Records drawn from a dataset
______

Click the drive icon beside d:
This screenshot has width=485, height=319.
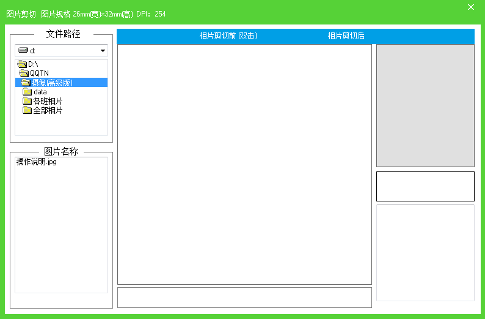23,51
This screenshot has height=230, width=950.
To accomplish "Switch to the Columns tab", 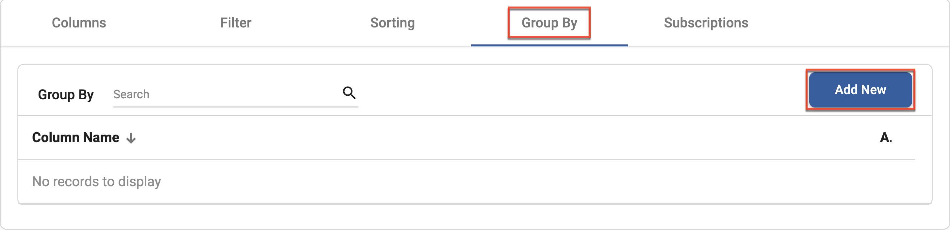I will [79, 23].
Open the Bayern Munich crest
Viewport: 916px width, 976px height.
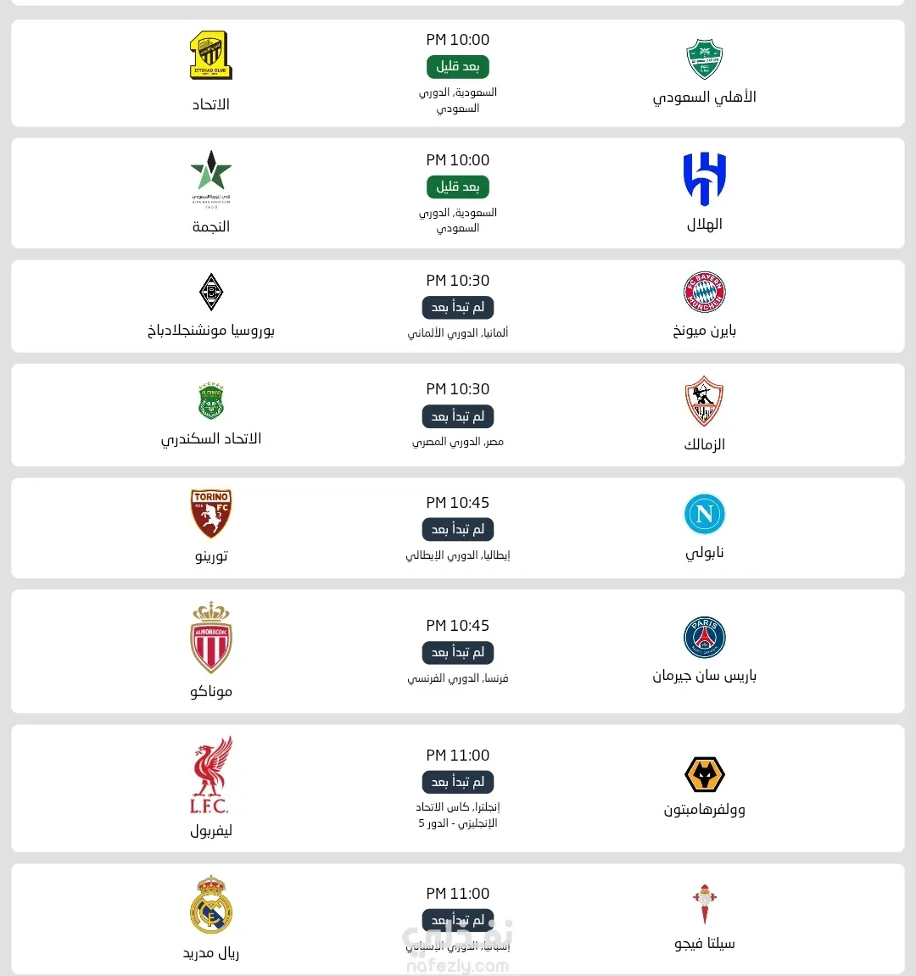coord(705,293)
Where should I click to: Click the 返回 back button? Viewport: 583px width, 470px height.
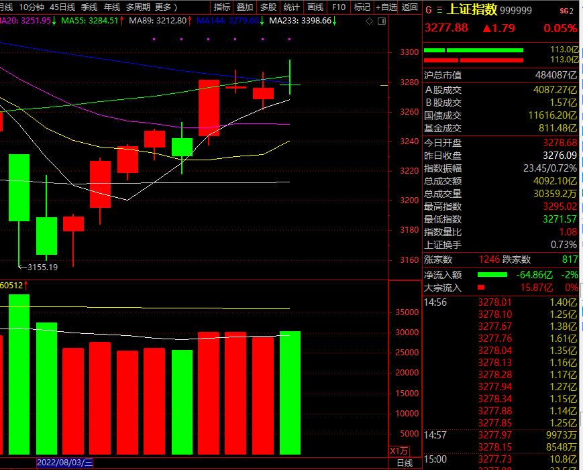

______

Copy each line above that has the word "Click".

Click the drive icon beside d:
Where should I click to: Click the 返回 back button? Viewport: 583px width, 470px height.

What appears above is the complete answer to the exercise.